An upstate New York fire department is in talks of making a compromise after a motion to remove the American flags from fire trucks sparked controversy.
The head of the Arlington Board of Fire Commissioners is in talks with Fire Chief Tory Gallante to discuss a compromise about using American flags on fire trucks, The Poughkeepsie Journal reports.
American flags were removed from three fire trucks Tuesday after Chief Gallante followed the board’s orders to take the American flags down from the fire trucks Monday.
Arlington Fire Commissioner Chairman said the flags were a “liability during normal operations for our people and other motorists,” FOX 5 reported.
The decision angered many firefighter’s union members and others on social media.
“If we had to take them down, they had to be taken down the right way,” firefighters’ union President Joseph Tarquinio told The Poughkeepsie Journal. “At the time when the country needs unity, to do something like this … it’s next to flag-burning in my mind.”
The flags were installed at the union’s request, but the fire commissioners thought the flags could endanger fire truck drivers’ safety.

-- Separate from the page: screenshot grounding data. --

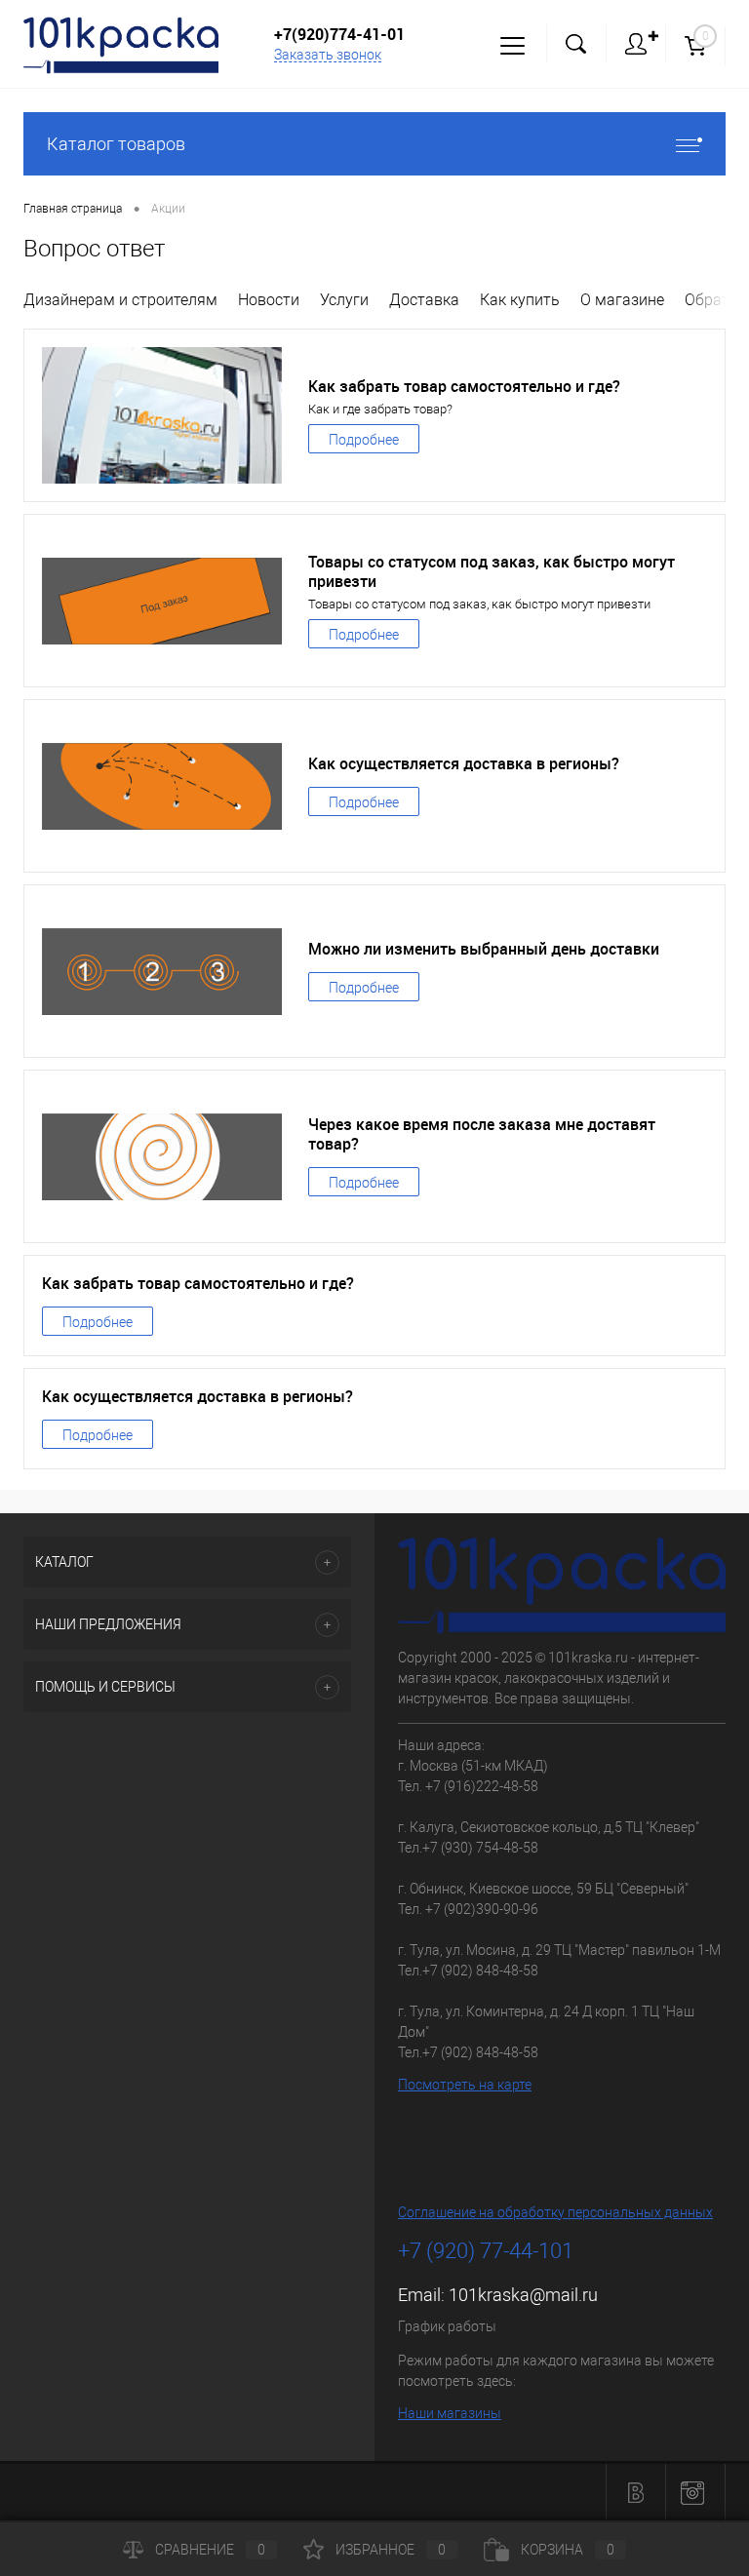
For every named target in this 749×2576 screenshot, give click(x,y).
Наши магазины (449, 2413)
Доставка (424, 300)
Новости (268, 300)
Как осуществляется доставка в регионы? (463, 763)
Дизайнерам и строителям (120, 300)
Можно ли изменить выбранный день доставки (483, 948)
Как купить (520, 300)
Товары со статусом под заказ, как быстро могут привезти (491, 571)
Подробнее (364, 440)
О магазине (622, 300)
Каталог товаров (116, 144)
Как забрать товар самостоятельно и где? (464, 386)
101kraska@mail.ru (523, 2294)
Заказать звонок (327, 54)
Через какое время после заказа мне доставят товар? (481, 1133)
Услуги (344, 300)
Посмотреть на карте (465, 2084)
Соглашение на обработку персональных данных (555, 2212)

Earlier this year, the fire chief of Riverside, California, told firefighters to remove a pro-police American flag from all fire trucks.

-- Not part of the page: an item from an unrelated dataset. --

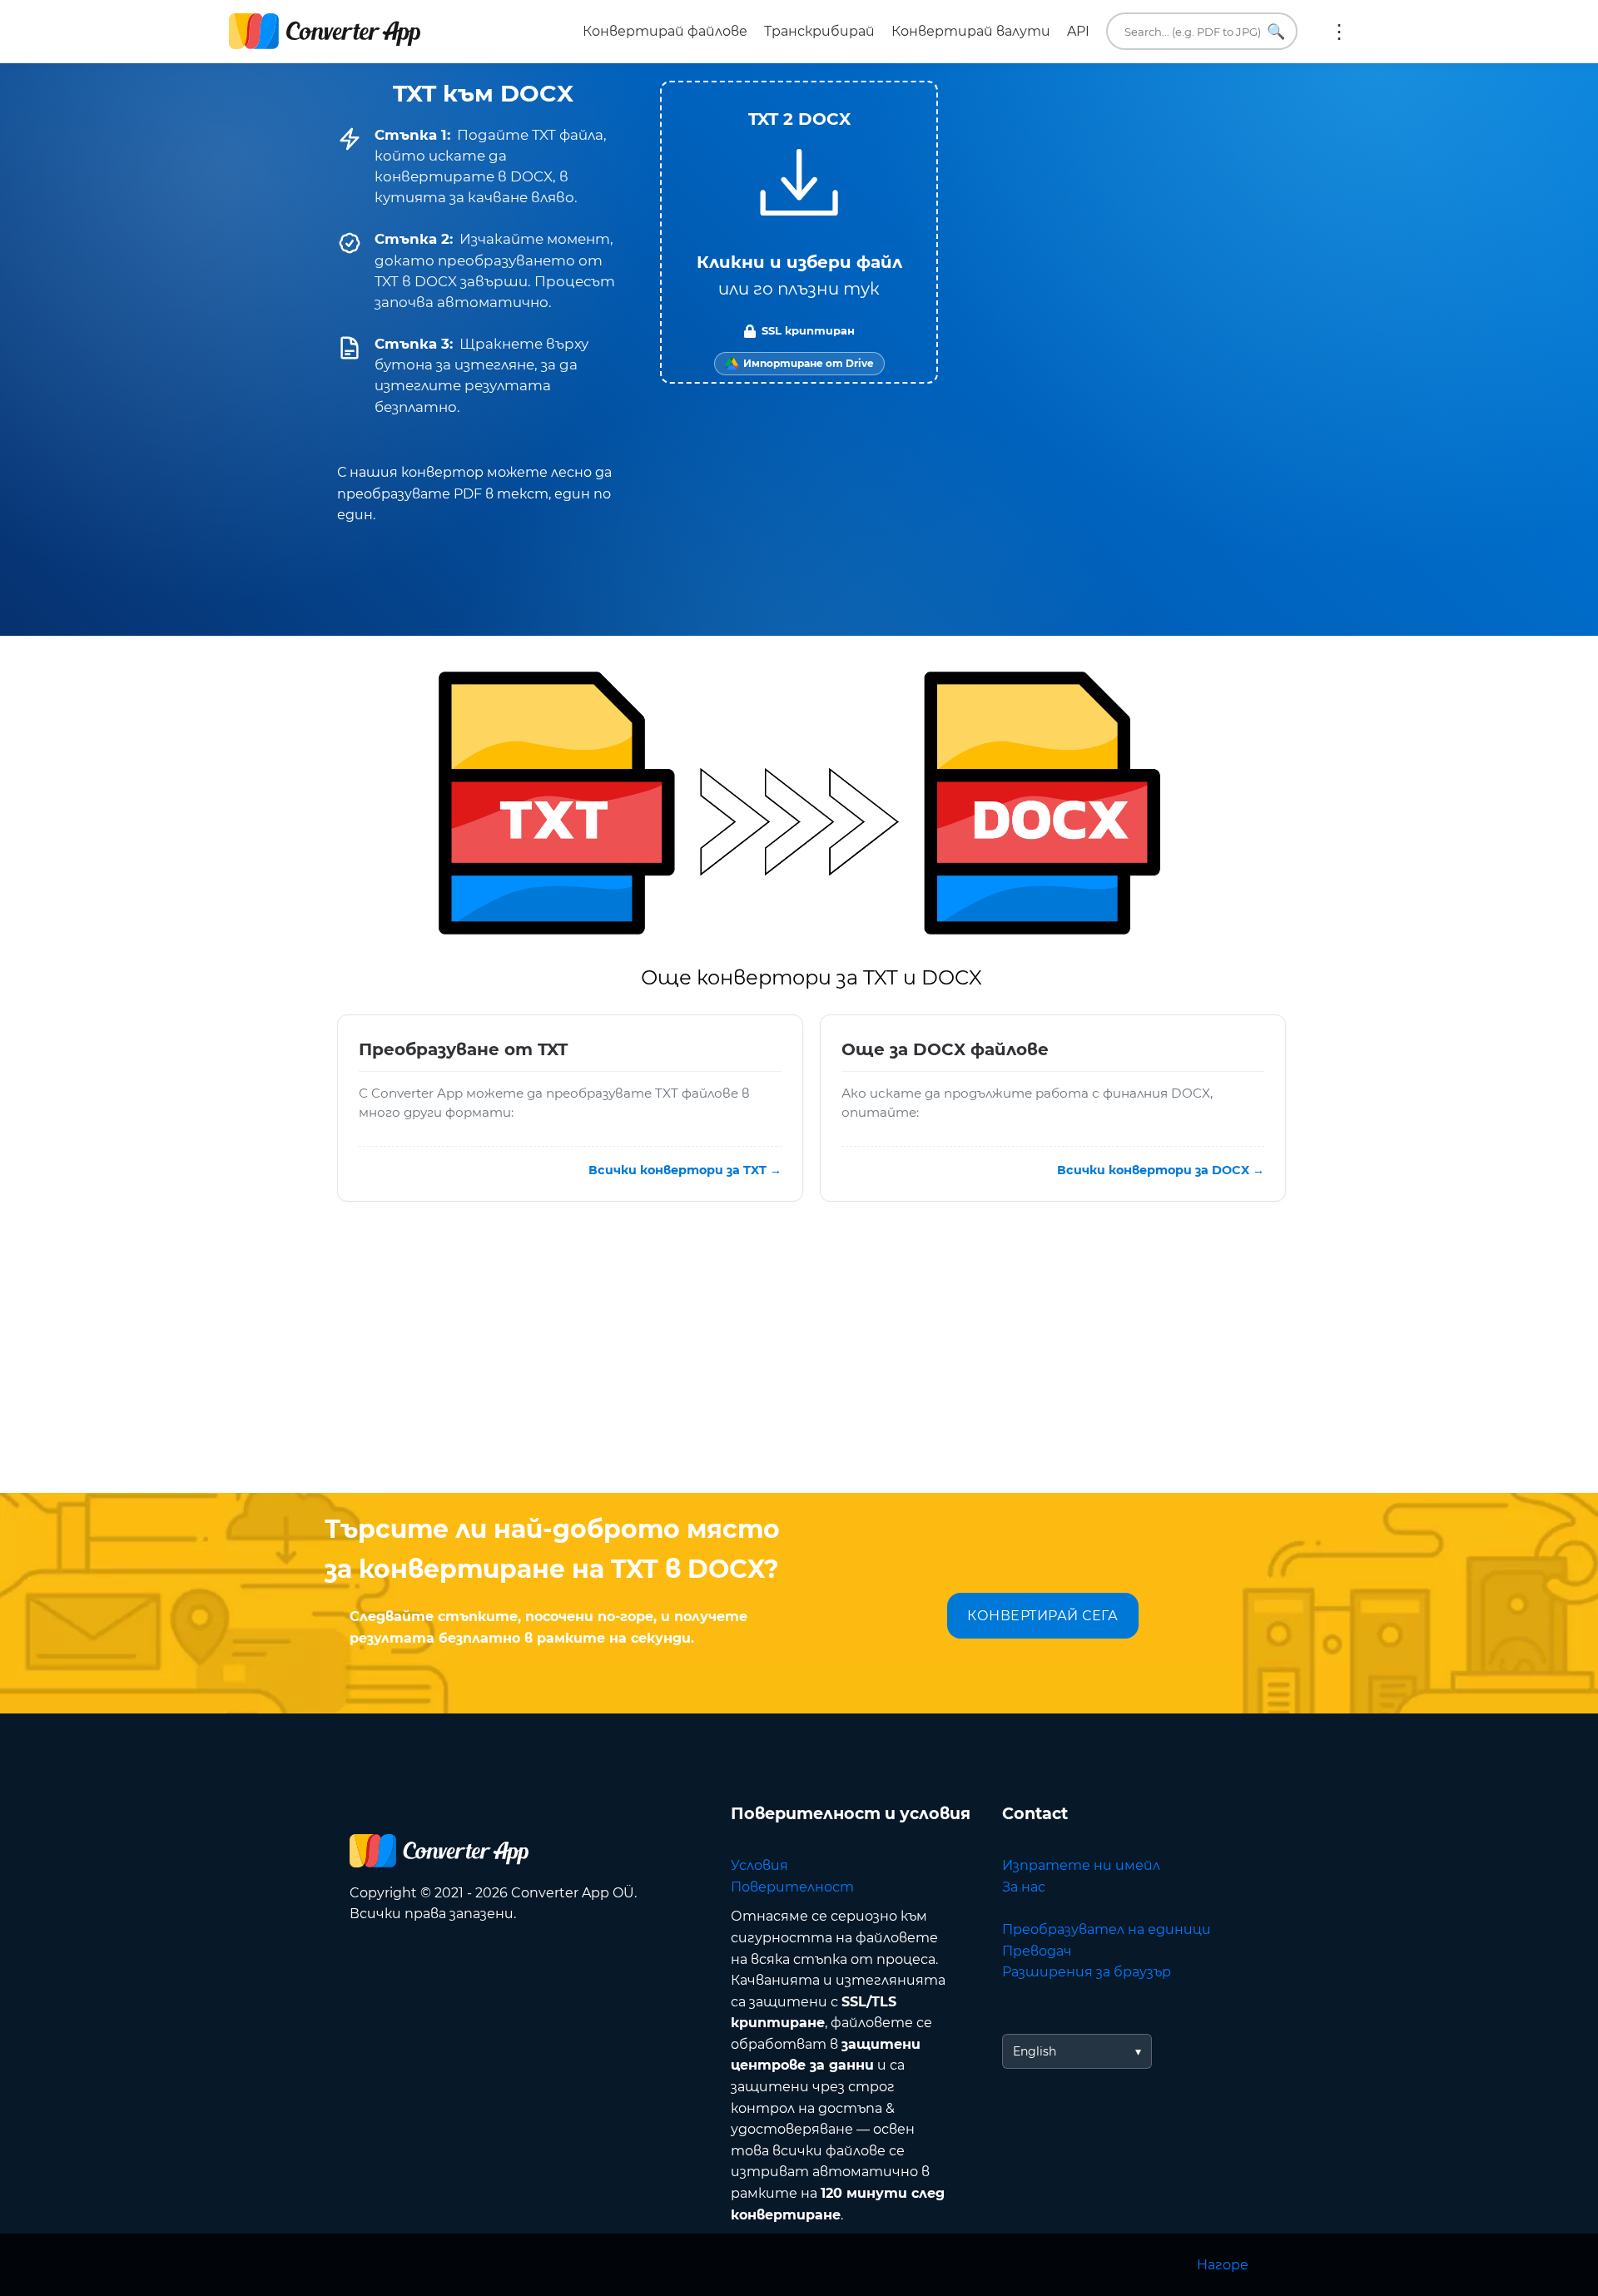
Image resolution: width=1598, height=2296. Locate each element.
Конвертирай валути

In 2012, a similar case happened when when a Seminole, Florida, resident complained that fire trucks were displaying flags “against the flag code,” according to The Tampa Bay Times.
Under section 175 of the U.S. Federal Flag Code, it states that “the flag should not be draped over the hood, top, sides, or back of a vehicle or of a railroad train or a boat. When the flag is displayed on a motorcar, the staff shall be fixed firmly to the chassis or clamped to the right fender.”